## Texte de la page
⟨

En octobre 2023, un fonctionnaire de la préfecture du Tarn a été mordu par un chien. L'histoire aurait pu s'arrêter là. Mais l'animal de compagnie n'appartient pas à n'importe qui. Son maître est le préfet, Michel Vilbois. Ce dernier a "oublié" de déclarer l'incident comme l'y oblige pourtant la loi.
Avoir du mordant peut être une qualité pour un préfet de la République. Surtout dans un département, le Tarn, où existe un dossier chaud comme l'A 69. Le nouveau représentant de l'Etat, Michel Vilbois, a d’ailleurs montré les "dents" face aux opposants en tenant un discours martial.
En revanche, cela devient plus délicat lorsqu'un agent passe entre les mâchoires de l'animal de compagnie du même préfet, Reika, une femelle Akita de 3 ans et demi qui fait régner la terreur au sein de la préfecture tarnaise.
Un agent mordu à la main
Les faits remontent à octobre 2023. Un agent du service logistique est mordu par le chien de son patron. Contactée par France 3 Occitanie, la préfecture du Tarn confirme l'accident et précise qu'il a eu lieu dans la résidence privée du préfet. Une résidence qui est accolée aux bureaux occupés par les services de l'Etat.
Selon nos informations, la jeune chienne s'en est prise à la main du fonctionnaire. La blessure a occasionné trois semaines de traitement. Pratiquement trois mois après, des séquelles sont toujours présentes.
La préfecture précise auprès de notre rédaction que des mesures ont été prises pour éviter une nouvelle attaque. Les agents de l'Etat ont une nouvelle mission : accompagner le chien pour prévenir tout nouveau coup de dent sur le personnel.

⟩

## Exercices
• A. Mettez à jour l'article sur le chien du préfet du Tarn entre « Avoir du mordant » et « un discours martial. », inclus, en remplaçant « martial » par « offensif ».
• B. D'après l'article sur le chien du préfet du Tarn, de quelle race est la chienne du préfet ?
• C. Poursuivez l'article sur le chien du préfet du Tarn à partir de sa dernière phrase.

## Documents
⟨

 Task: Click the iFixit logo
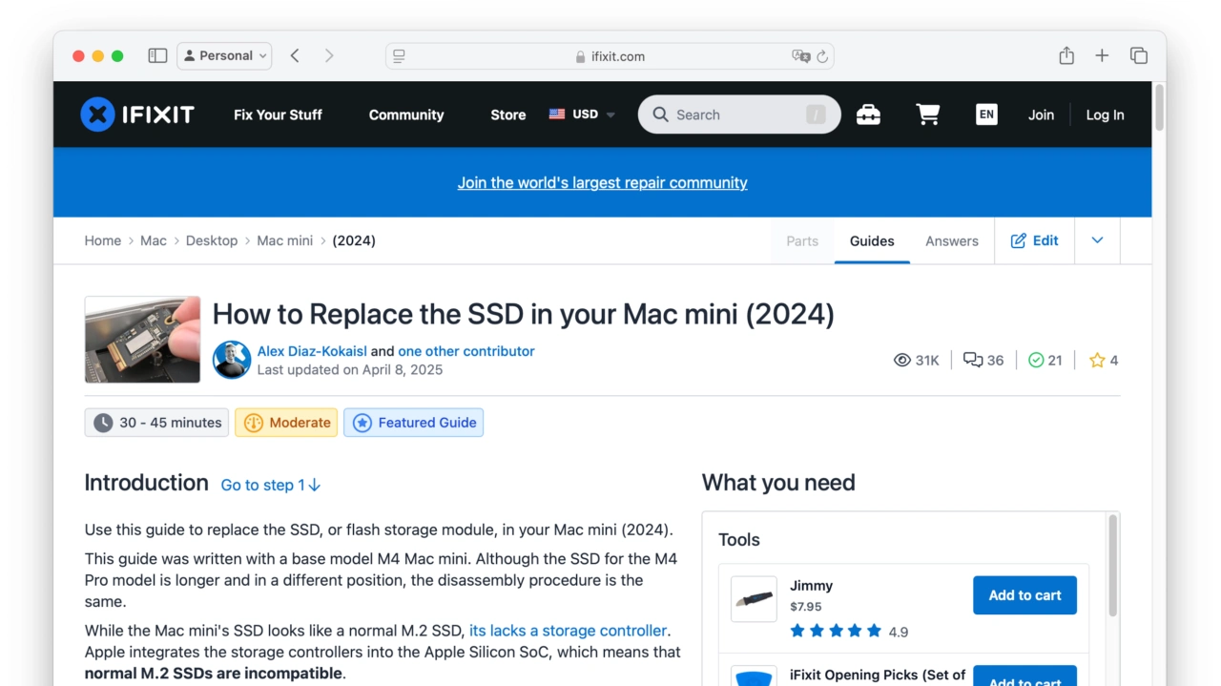[x=137, y=114]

⟩

## Réponses ci-dessous
• A.
Avoir du mordant peut être une qualité pour un préfet de la République. Surtout dans un département, le Tarn, où existe un dossier chaud comme l'A 69. Le nouveau représentant de l'Etat, Michel Vilbois, a d’ailleurs montré les "dents" face aux opposants en tenant un discours offensif.

• B. C'est une femelle Akita.

• C.
Toujours selon les services préfectoraux, le dispositif est efficace. Néanmoins, il existe un vrai climat de tension et, selon plusieurs témoignages, les fonctionnaires accélèrent le pas dans la cour de la préfecture pour éviter de croiser le chien mordeur.
Un molosse qui s'en est pris à un agent mais aussi à la voiture de fonction du préfet. Une source parle d'un intérieur en lambeau. Le service de communication relativise et parle de deux petites "griffures" sur la carrosserie. Le préfet s'est engagé à réparer les dommages sur ses deniers personnels.
Un "oubli" : la déclaration obligatoire de morsure
Le préfet d'un département n'est pas seulement le patron des services déconcentrés : agriculture, police, gendarmerie, environnement, éducation... Il est également chargé du contrôle de légalité. Autrement dit, il doit veiller à l'application de la loi.
Un texte du 20 juin 2008 impose, en cas de chien mordeur, que son propriétaire fasse une déclaration de la mairie de la commune (art 7).
Cette déclaration obligatoire enclenche une procédure : une mise sous surveillance vétérinaire. L'animal mordeur doit être présenté trois fois à un vétérinaire, dans les 24 heures suivant la morsure, une seconde fois au plus tard le septième jour et enfin une ultime consultation doit intervenir le 15 ème jour.
Une évaluation comportementale doit aussi être faite et la liste des vétérinaires habilités est fixée par...arrêté préfectoral. De même, la mise sous surveillance sanitaire de l'animal mordeur doit être transmise à la Direction Départementale de Protection des Populations (DDPP). Une direction qui est placée sous l'autorité du... préfet.
Après l'incident du fonctionnaire mordu, aucune déclaration n'a été effectuée.
Des délais pour protéger la victime
Malgré tout, les services de l'Etat dans le Tarn affirment que le préfet Vilbois ignorait qu'il devait le faire. Le haut fonctionnaire s'engage à réparer cet oubli. Seul problème : les délais sont forclos.
C'est d'autant plus dommage que le timing fixé par la loi (24 heures après la morsure) est largement dépassé. C'est encore plus regrettable pour l'agent blessé. Les délais rapides pour mettre en place la surveillance sanitaire doivent permettre de protéger la victime contre les conséquences potentiellement graves d'une morsure.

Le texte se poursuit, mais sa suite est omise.